Review

“ECHO” (Every Cold-Hearted Oxygen) at Royal Court

Jeremy Malies in West London
21 July 2024

“We tell ourselves stories in order to live,” said Joan Didion. But Didion, famous for her windowpane prose style, edited herself with rigour. On this showing, it’s a lesson that Iranian playwright Nassim Soleimanpour could learn.

ECHO is an unrehearsed cold-read project where on successive nights a different acclaimed actor performs the text with no prior knowledge of it. Fiona Shaw had appeared earlier in the run while heavyweights like Toby Jones and Kathryn Hunter will follow. Jeremy O. Harris (presumably in London for his Slave Play) was the performer the day after press night.

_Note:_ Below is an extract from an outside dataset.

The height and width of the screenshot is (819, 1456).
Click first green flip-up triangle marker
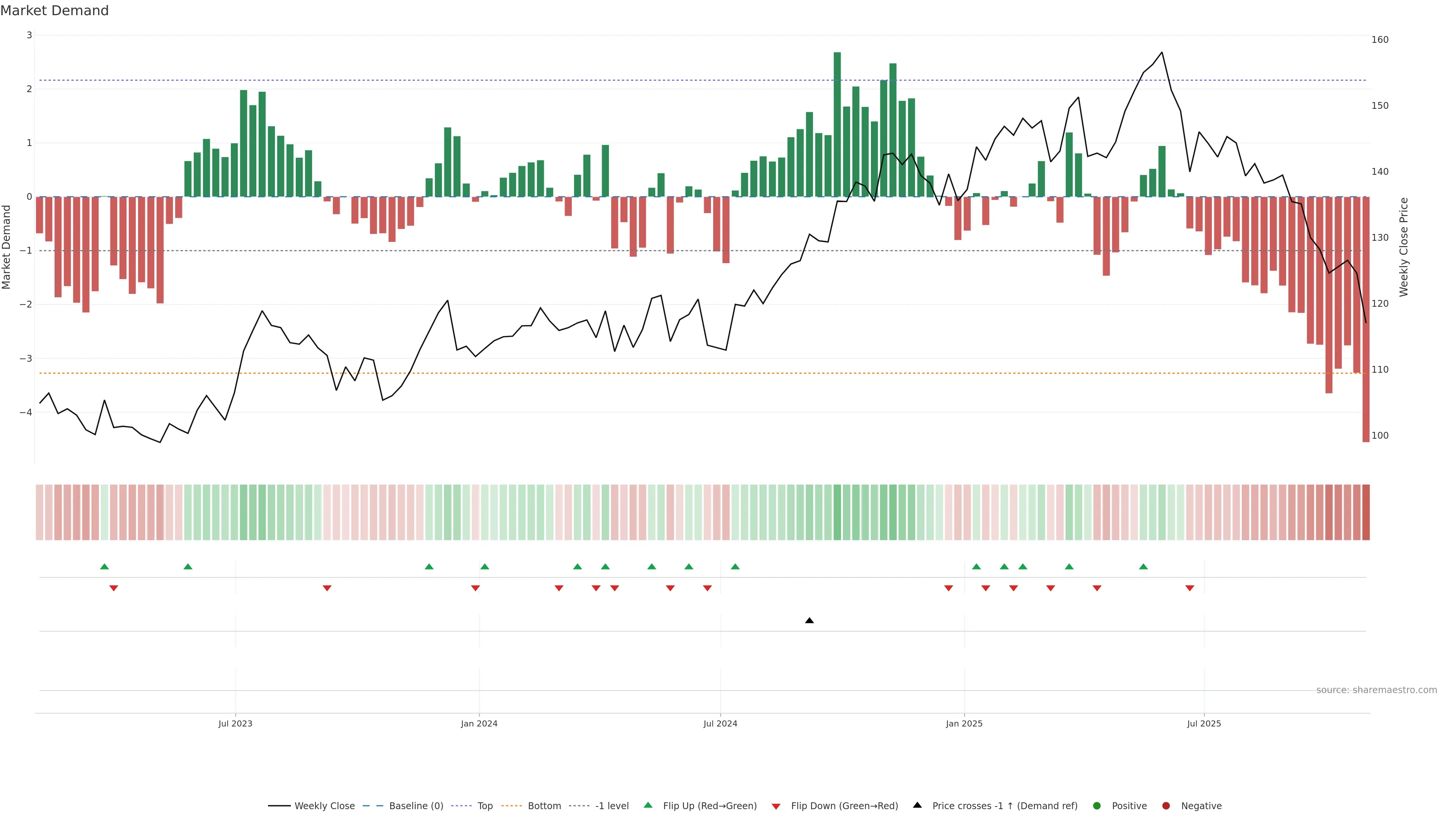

The critics got the incomparable Adrian Lester who (for me at least) failed to make this cliché-ridden script fly despite using all of his prodigious technical armoury. Soleimanpour, who has emigrated from his native Iran, was on a live video link throughout. We saw him in his Berlin flat where his wife was cooking dinner, a dog was asking to be walked, and neighbours clustered near the doorstep to greet Soleimanpour as he went onto the street in a sequence whose truly unscripted nature hit the right chord with me.

The opening had a pre-recorded male voice ask Lester simple questions about set-up and his present mood while there were clunky attempts at humour involving a stage manager who was positioning equipment.

Once we got under way there was an investigation of the nature of memory, how family bonds work, and how émigrés view their homeland and are viewed by those who stay behind. Massive themes such as the Iran–Iraq war (1980–1988 with half a million deaths) were reviewed in a crude manner often with reflections on the playwright’s dissident novelist father. Dissidence was treated in a particularly tricksy sequence where we saw Soleimanpour being interrogated by an immigration officer who smacked of Kafka’s The Trial and Pinter’s One for the Road.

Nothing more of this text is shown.